Colocalization analysis aims to determine whether two traits share the same causal variant(s) in a genomic region. This is particularly useful for understanding the relationship between molecular traits (e.g., gene expression, protein levels) and complex diseases.

Coloc assuming a single causal variant

Coloc uses the assumption of 0 or 1 causal variant in each trait, and tests for whether they share the same causal variant.

Colocalization vs. Fine-mapping

The assumption in colocalization is different from fine-mapping. In fine-mapping, the aim is to find the putative causal variants, which are determined at birth. In colocalization, the aim is to find the "signal overlapping" to support the causality inference, like eQTL → A trait. It is possible that the causal variants are different in two traits.

Datasets used

  • For binary traits, coloc requires "beta", "varbeta", and "snp". For quantitative traits, the trait standard deviation "sdY" is required to estimate the scale of estimated beta.
  • LD matrix will be a square numeric matrix of dimension equal to the number of SNPs, with dimnames corresponding to the SNP ids.

Result interpretation

Basically, five configurations are calculated:

## PP.H0.abf PP.H1.abf PP.H2.abf PP.H3.abf PP.H4.abf 
##  1.73e-08  7.16e-07  2.61e-05  8.20e-05  1.00e+00 
## [1] "PP abf for shared variant: 100%"
  • \(H_0\): neither trait has a genetic association in the region
  • \(H_1\): only trait 1 has a genetic association in the region
  • \(H_2\): only trait 2 has a genetic association in the region
  • \(H_3\): both traits are associated, but with different causal variants
  • \(H_4\): both traits are associated and share a single causal variant

PP.H4.abf is the posterior probability that two traits share a same causal variant.

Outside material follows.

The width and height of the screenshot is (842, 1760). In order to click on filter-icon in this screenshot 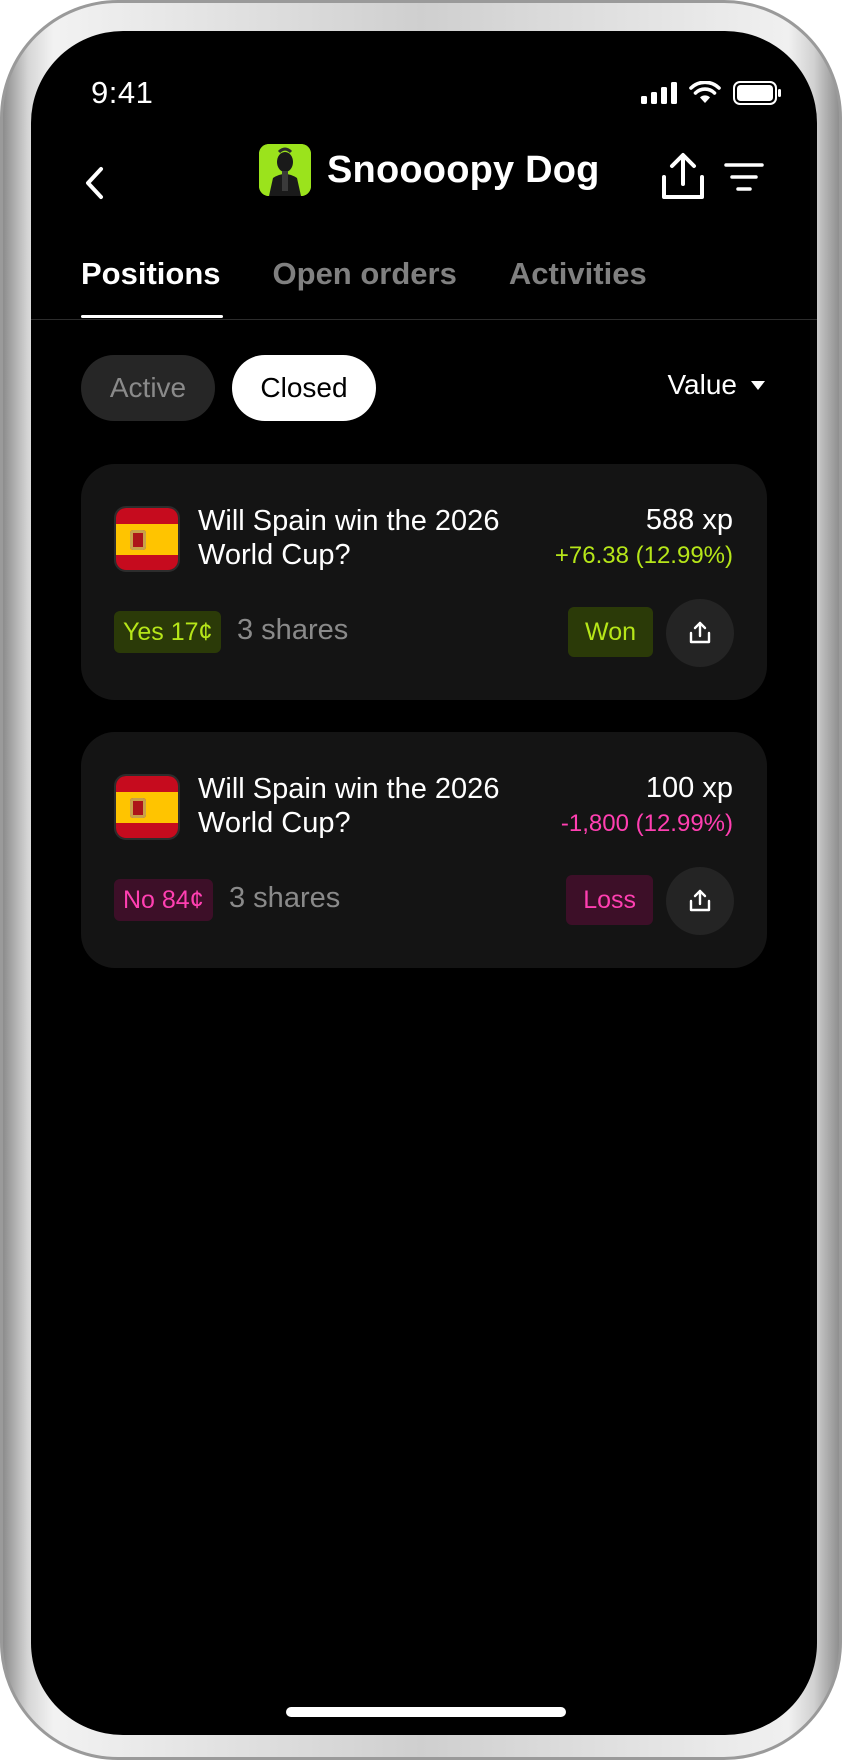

Then based on H4 being true, a 95% credible set could be constructed (as a shared causal variant does not necessarily mean a specific variant).

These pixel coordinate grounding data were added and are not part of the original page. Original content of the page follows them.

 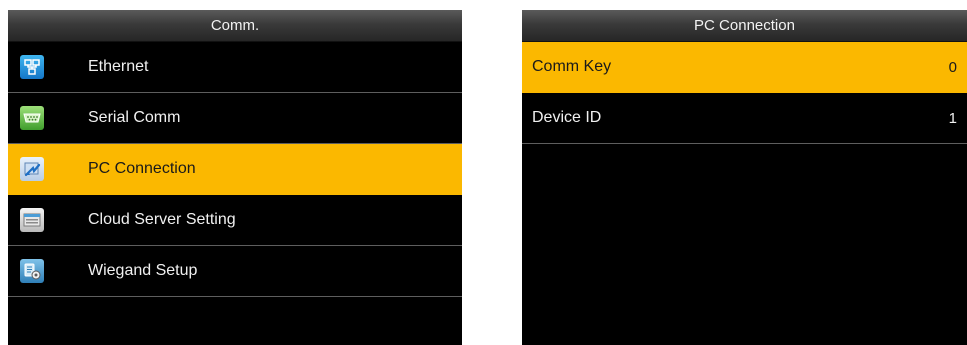 What do you see at coordinates (143, 270) in the screenshot?
I see `menu-item-label: Wiegand Setup` at bounding box center [143, 270].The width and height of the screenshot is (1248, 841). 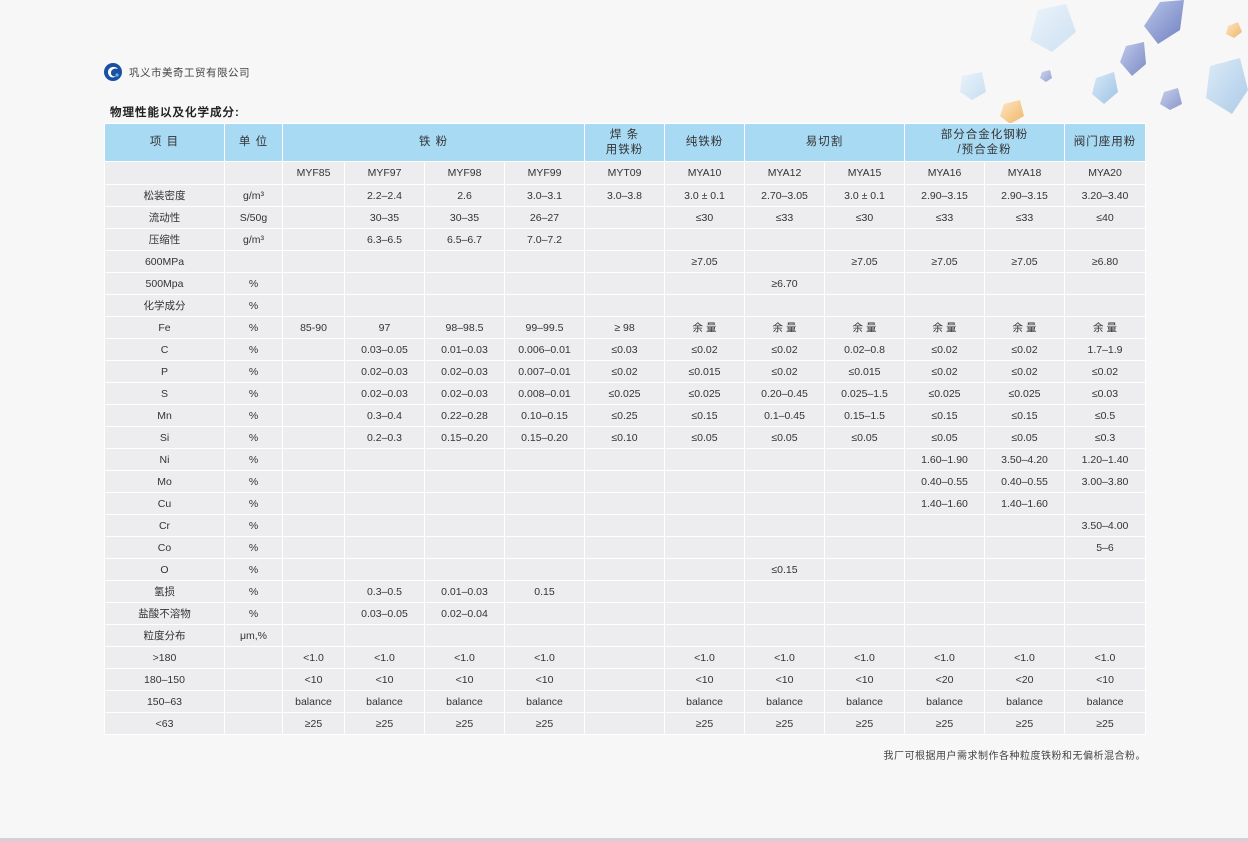 What do you see at coordinates (544, 416) in the screenshot?
I see `value-cell: 0.10–0.15` at bounding box center [544, 416].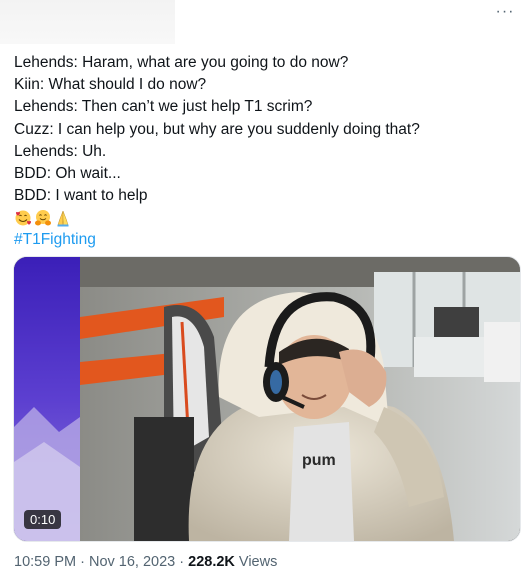  I want to click on views-count: 228.2K, so click(212, 562).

Constructing a 95% credible set

o <- order(my.res$results$SNP.PP.H4,decreasing=TRUE)
cs <- cumsum(my.res$results$SNP.PP.H4[o])
w <- which(cs > 0.95)[1]
my.res$results[o,][1:w,]$snp

Coloc assuming multiple causal variants or multiple signals

When the single-causal variant assumption is violated, several ways could be used to relieve it.

  1. Assuming multiple causal variants in SuSiE-Coloc pipeline. In this pipeline, putative causal variants are fine-mapped, then each signal is passed to the coloc engine.

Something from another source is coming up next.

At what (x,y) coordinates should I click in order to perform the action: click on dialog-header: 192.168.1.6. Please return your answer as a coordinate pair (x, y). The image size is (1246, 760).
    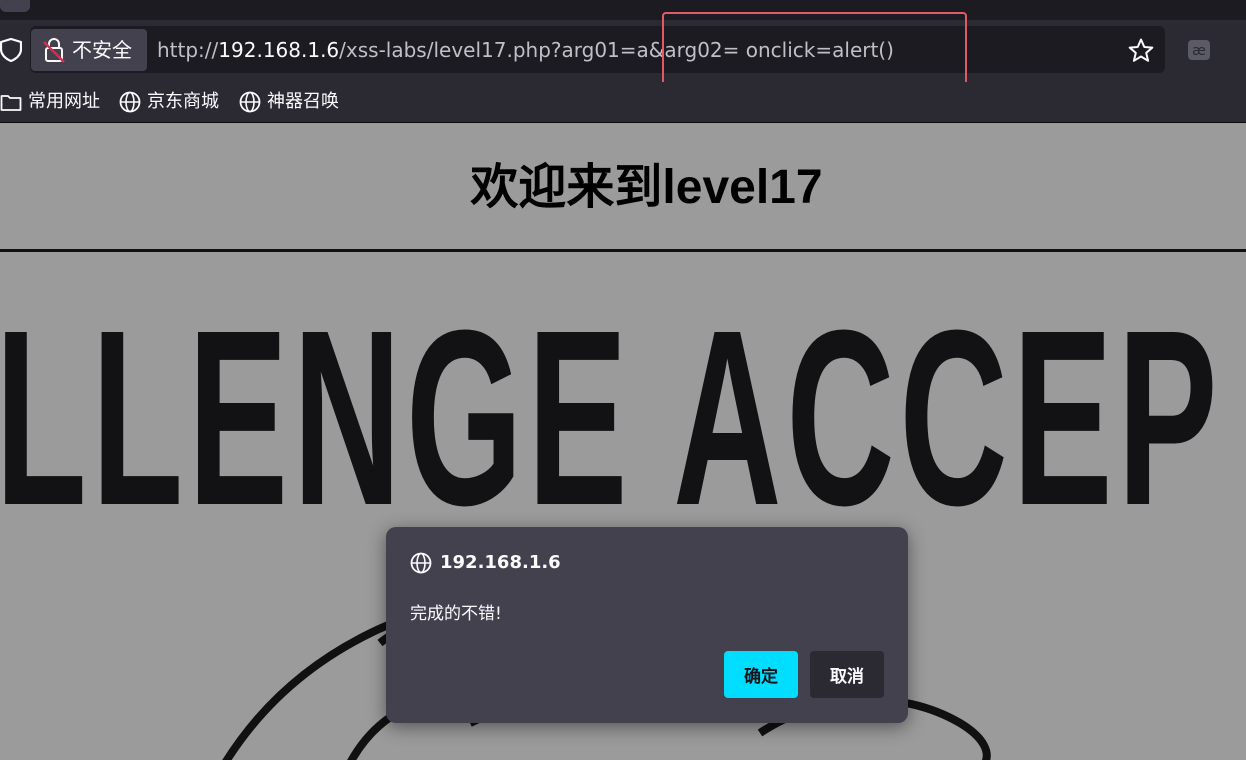
    Looking at the image, I should click on (486, 563).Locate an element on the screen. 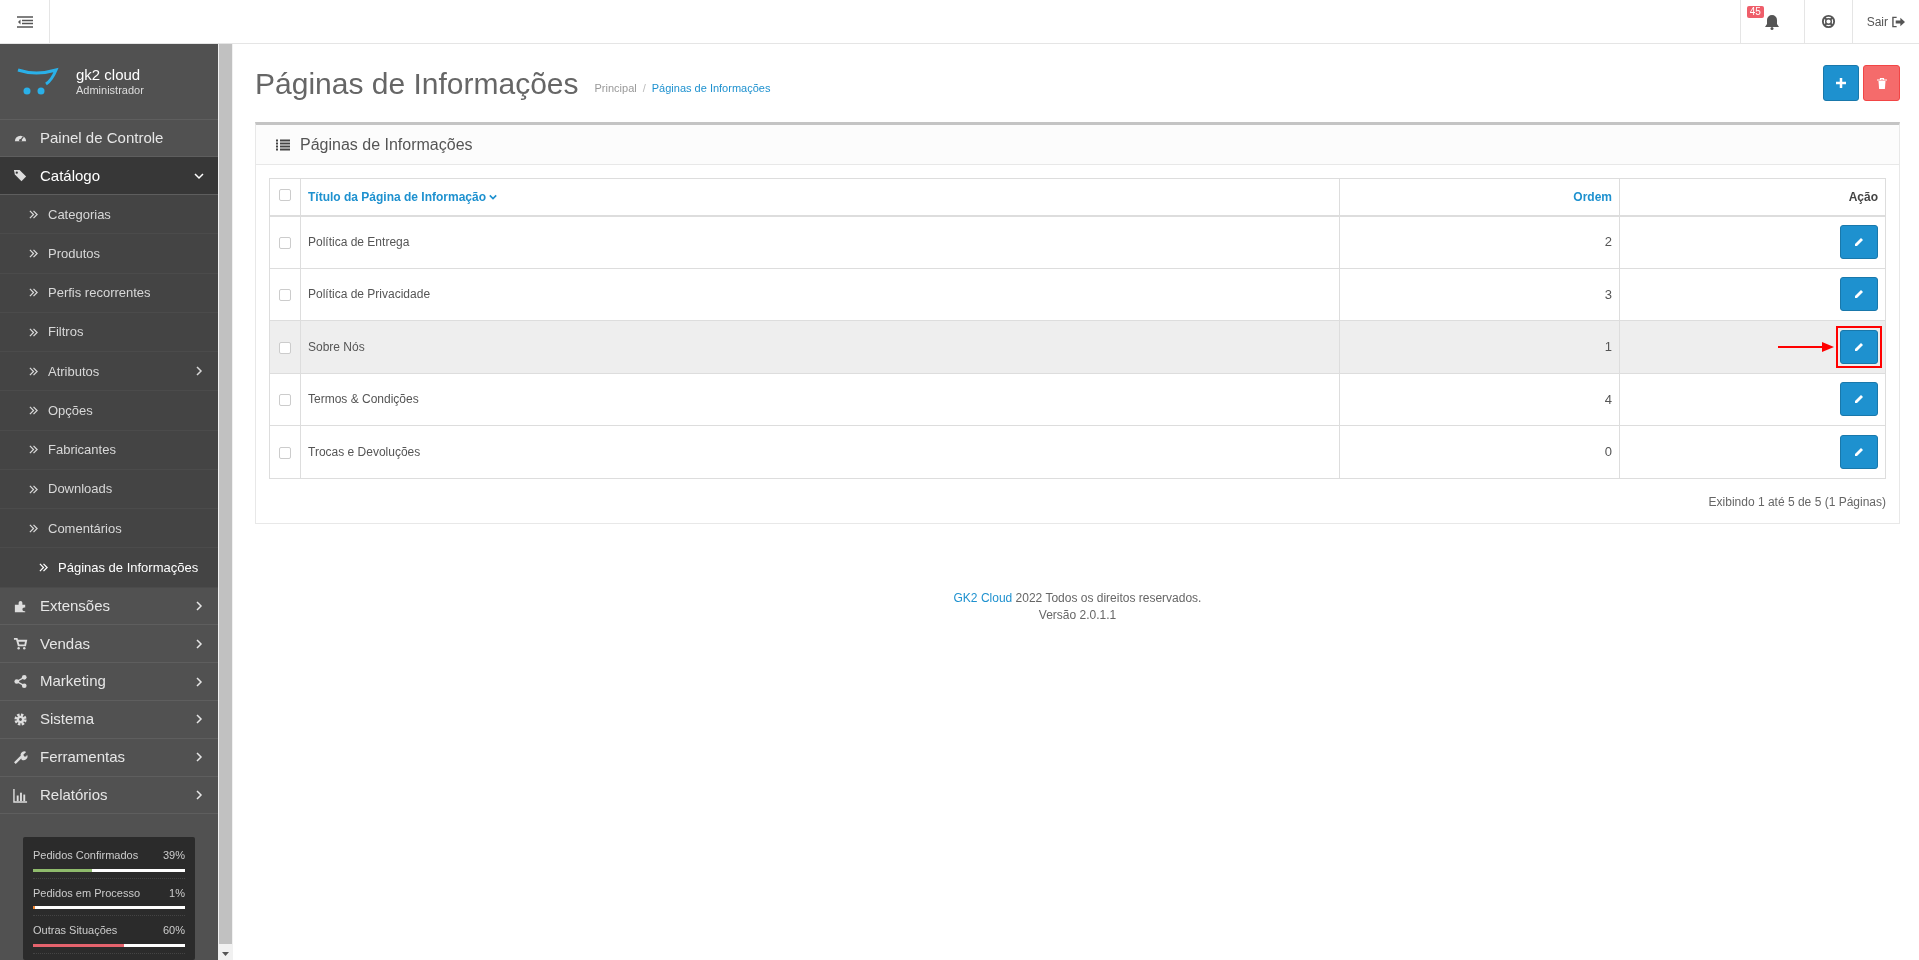  column-header: Ação is located at coordinates (1863, 196).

  2. Conditioning analysis using GCTA-COJO-Coloc pipeline. In this pipeline, signals are segregated, then passed to the coloc engine.

Other pipelines

Many other strategies and pipelines are available for colocalization and prioritize the variants/genes/traits. For example:

  • HyPrColoc: Hypothesis prioritization for colocalization analysis
  • OpenTargets: Systematic integration of genomic data for target identification

References

  • Coloc: a package for colocalisation analyses
  • Giambartolomei, C., Vukcevic, D., Schadt, E. E., Franke, L., Hingorani, A. D., Wallace, C., & Plagnol, V. (2014). Bayesian test for colocalisation between pairs of genetic association studies using summary statistics. PLoS genetics, 10(5), e1004383.